According to experts, it is wise for Germany to take emergency measures now that Russia is supplying significantly less gas. As of last week, the Nord Stream 1 pipeline supplies only 40 percent of its normal volume. The rest of Europe will also notice the effects of this. “I think this is a tipping point,” says energy specialist Aad Correljé of TU Delft.
About 40 percent of all gas that Europe imports arrives in Germany via Nord Stream 1 from Russia, from where it is transported further. Despite geopolitical tensions, the supply through this pipeline has remained fairly stable until now, explains Correljé. “It is a sign for Europe that there is now substantially less delivery.”
‘Emergency situation also for the Netherlands’
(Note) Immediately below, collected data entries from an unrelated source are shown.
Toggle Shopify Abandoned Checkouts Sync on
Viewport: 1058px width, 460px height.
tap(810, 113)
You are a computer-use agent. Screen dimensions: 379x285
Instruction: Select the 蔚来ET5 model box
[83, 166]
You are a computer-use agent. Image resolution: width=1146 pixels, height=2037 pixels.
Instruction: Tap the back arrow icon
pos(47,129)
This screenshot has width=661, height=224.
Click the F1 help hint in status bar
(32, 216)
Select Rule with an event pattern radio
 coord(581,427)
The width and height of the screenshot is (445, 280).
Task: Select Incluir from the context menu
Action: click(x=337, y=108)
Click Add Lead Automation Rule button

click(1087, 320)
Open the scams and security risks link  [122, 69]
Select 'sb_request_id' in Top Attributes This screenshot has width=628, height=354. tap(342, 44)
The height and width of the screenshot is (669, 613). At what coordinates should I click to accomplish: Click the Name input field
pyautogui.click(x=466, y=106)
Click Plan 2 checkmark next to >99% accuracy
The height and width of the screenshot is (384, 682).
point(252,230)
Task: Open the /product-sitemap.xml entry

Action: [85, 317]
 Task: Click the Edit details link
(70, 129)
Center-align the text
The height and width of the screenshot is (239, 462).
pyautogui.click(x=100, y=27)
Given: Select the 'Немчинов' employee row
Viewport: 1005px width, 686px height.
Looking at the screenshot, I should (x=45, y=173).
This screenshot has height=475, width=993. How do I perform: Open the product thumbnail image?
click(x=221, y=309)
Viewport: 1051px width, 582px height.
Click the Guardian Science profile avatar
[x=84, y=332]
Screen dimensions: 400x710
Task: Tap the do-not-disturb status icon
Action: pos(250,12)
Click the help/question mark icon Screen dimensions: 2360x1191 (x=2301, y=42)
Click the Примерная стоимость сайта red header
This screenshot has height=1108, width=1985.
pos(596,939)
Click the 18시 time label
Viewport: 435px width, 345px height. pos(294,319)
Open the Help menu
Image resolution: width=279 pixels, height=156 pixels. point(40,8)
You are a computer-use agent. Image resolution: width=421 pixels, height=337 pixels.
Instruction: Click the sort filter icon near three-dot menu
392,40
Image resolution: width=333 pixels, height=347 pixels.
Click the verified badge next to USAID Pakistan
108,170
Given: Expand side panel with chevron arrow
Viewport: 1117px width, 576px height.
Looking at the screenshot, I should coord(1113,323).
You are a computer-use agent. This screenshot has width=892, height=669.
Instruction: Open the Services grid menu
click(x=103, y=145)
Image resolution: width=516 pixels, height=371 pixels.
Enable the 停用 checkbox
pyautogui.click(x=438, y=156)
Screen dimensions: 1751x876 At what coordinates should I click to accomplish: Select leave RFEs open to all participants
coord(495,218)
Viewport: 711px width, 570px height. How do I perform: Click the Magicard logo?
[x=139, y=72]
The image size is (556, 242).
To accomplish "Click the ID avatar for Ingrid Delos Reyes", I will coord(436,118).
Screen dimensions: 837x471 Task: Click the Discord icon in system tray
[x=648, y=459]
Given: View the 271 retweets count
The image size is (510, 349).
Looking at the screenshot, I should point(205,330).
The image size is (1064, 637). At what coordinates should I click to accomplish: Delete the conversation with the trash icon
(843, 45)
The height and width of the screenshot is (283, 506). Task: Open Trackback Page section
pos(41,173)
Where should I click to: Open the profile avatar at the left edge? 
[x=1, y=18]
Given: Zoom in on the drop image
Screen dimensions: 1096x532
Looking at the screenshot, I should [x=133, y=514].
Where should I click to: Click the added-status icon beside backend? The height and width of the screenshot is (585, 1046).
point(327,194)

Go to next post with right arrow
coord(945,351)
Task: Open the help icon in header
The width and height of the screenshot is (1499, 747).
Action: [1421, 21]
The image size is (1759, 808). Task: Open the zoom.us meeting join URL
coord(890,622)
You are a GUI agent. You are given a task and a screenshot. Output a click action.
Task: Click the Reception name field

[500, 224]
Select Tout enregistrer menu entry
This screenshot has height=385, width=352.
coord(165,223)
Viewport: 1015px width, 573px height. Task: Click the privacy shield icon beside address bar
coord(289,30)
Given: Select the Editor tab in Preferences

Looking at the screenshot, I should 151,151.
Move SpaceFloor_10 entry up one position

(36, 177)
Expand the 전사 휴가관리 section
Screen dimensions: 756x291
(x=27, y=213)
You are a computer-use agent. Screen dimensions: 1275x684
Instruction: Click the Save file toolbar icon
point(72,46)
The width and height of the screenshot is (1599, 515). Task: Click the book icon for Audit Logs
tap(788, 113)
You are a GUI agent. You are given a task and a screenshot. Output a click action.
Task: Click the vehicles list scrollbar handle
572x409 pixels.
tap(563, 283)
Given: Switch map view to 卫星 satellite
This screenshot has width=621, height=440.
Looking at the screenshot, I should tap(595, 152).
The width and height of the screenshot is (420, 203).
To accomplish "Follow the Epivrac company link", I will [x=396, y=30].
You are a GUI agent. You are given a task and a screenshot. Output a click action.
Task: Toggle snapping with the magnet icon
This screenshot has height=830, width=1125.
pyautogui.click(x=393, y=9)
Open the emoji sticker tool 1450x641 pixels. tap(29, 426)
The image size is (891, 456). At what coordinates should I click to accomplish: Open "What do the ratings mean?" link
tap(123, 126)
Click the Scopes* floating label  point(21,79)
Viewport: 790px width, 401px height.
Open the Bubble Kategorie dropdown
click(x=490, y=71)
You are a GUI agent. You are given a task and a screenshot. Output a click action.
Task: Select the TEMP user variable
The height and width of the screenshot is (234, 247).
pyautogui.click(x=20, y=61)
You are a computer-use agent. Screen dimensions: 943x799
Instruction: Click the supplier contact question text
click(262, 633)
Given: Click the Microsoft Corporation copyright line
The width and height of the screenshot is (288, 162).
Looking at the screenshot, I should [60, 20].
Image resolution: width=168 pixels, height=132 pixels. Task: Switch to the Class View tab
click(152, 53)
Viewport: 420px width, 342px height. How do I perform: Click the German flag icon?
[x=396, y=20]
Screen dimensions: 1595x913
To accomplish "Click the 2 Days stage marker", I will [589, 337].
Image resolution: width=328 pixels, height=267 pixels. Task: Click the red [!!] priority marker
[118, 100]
Energy expert Lucia van Geuns, affiliated with the The Hague Center for Strategic Studies, agrees: “Germany now says very clearly that there is an emergency. And I think this should also apply to the Netherlands. After all, we form one large gas system in Europe. “
Italy, Austria, Slovakia, the Czech Republic and Germany, among others, have noticed right away that the gas supply is stalling. Russia says deliveries are lagging for technical reasons. But, according to German Chancellor Scholz, it’s all about the sanctions the EU has imposed on Moscow over its invasion of Ukraine.
Van Geuns: “Putin puts forward fallacies to supply less, which drives up the gas price. He also knows that filling gas supplies will then become problematic in Europe.”
Germany therefore wants to err on the side of caution. According to German media, the intention of the Ministry of Economic Affairs is to prevent shortages in the winter, the industrial sector must consume less gas. The government would also make 15 billion euros available to replenish gas supplies.